« Cette femme a anéanti nos vies. Nous n’aurons jamais la chance de dire au revoir à Vincenzo et Giuseppe. Je n’ai pas de corps sur lequel je peux pleurer », a confié l’ex-conjointe de l’un des deux frères assassinés. Les observations sur la peine de Marie-Josée Viau ont été marquées mercredi par les témoignages émouvants de plusieurs membres de la famille Falduto.

Marie-Josée Viau a été reconnue coupable par un jury le mois dernier de complot et des meurtres au 2e degré des frères Vincenzo et Giuseppe Falduto. Les deux hommes, reliés à la mafia selon la preuve, ont été tués par un tueur à gages le 30 juin 2016 dans le garage de la propriété de Marie-Josée Viau et de Guy Dion près de Saint-Hyacinthe.

Marie-Josée Viau est déjà assurée d’être condamnée à la prison à perpétuité. Il reste ainsi au juge Éric Downs de déterminer la période d’inadmissibilité à la libération conditionnelle. La Couronne a réclamé mercredi une période de 15 à 17 ans, alors que la défense a demandé le minimum de 10 ans, soit la recommandation faite par le jury lors du prononcé du verdict.

La théorie de la Poursuite voulait que Viau et Dion étaient au courant que les meurtres seraient commis sur leur propriété ce jour-là et qu’ils ont ensuite brûlé les corps à ciel ouvert avant de faire disparaître toute trace du crime, ce que les deux accusés ont nié sous serment durant leur témoignage.

Le fait que les corps n’ont jamais pu être retrouvés a été déploré dans tous les témoignages des membres de la famille Falduto lus et entendus mercredi matin.

« Madame Viau a volé notre famille de plusieurs façons.

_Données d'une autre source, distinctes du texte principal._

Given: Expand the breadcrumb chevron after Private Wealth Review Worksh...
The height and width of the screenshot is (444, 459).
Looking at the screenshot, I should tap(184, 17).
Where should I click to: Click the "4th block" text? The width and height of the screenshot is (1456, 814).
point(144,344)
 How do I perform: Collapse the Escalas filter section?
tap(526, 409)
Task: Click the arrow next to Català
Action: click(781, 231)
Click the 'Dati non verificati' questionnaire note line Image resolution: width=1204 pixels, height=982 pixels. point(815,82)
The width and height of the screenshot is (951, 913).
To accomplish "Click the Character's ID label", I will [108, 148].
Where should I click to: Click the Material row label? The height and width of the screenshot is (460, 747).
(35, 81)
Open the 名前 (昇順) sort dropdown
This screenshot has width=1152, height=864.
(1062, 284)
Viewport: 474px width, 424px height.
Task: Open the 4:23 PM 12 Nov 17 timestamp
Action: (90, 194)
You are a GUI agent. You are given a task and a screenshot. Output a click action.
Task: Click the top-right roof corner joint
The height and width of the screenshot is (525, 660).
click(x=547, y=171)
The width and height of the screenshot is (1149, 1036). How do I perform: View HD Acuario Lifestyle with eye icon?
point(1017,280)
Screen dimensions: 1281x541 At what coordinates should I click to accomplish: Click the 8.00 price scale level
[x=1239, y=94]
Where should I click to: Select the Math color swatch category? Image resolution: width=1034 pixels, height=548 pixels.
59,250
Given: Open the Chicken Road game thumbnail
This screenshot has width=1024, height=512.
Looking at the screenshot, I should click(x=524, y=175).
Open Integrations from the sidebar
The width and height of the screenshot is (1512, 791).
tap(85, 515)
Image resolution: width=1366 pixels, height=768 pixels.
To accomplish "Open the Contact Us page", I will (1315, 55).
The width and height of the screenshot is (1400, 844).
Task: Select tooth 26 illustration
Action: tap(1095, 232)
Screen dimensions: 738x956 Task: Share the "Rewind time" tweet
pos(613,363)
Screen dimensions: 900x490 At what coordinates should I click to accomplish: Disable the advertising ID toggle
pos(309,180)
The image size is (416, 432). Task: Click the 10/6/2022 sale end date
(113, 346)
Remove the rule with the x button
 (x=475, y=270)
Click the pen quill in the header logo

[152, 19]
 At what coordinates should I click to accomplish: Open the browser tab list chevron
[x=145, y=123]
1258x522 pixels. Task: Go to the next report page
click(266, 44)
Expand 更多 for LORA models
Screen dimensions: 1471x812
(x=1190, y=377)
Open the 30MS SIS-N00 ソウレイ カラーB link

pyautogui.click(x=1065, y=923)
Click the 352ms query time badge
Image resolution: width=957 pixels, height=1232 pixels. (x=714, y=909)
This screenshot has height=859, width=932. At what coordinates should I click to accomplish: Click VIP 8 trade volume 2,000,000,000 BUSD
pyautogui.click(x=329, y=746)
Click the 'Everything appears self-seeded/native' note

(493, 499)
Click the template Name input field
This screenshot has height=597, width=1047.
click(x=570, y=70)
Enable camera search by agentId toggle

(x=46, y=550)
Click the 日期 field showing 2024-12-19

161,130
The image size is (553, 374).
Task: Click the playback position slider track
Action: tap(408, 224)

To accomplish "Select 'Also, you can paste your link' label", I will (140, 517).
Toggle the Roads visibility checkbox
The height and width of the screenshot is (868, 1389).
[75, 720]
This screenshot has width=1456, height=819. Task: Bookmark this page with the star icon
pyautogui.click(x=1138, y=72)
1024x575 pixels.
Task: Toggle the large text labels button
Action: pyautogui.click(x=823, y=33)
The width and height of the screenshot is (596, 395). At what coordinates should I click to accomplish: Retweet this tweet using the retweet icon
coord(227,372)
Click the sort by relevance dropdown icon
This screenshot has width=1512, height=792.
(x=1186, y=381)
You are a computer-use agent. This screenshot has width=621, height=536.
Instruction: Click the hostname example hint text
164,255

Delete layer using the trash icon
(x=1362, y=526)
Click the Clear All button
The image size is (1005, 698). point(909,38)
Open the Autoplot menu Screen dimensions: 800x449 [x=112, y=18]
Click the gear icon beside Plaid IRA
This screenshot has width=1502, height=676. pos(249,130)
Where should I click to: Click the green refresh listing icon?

Nous n’avons pas de cimetière à visiter. Elle n’a pas eu assez de cœur pour au moins nous laisser les corps pour nous permettre d’avoir la paix. Elle les a fait disparaitre comme s’ils n’avaient jamais existé. Une mère qui fait cela, ça devrait faire peur à tout le monde. Elle nous a détruits au point où nous n’avons pas de mots pour expliquer les dommages. Elle n’a exprimé aucun remords.

Nous avons hérité d’une peine de misère à vie », ont écrit le frère et la sœur des victimes.

« Comment a-t-elle pu faire des actions aussi cruelles sur deux enfants ? Je me demande si Mme Viau a un cœur et une conscience », a renchéri leur mère.

En entendant ces mots, et ceux des autres témoins, Marie-Josée a fondu en larmes.

Absence de remords

« L’accusée, par ses comportements post délictuels, a empêché qu’une enquête policière puisse se tenir en temps opportun et a fait en sorte que la famille a été dans le noir durant trois ans.

Elle a empêché la famille d’avoir des dépouilles à enterrer et d’avoir un lieu pour se recueillir », a aussi repris la procureure de la Poursuite, MIsabelle Poulin.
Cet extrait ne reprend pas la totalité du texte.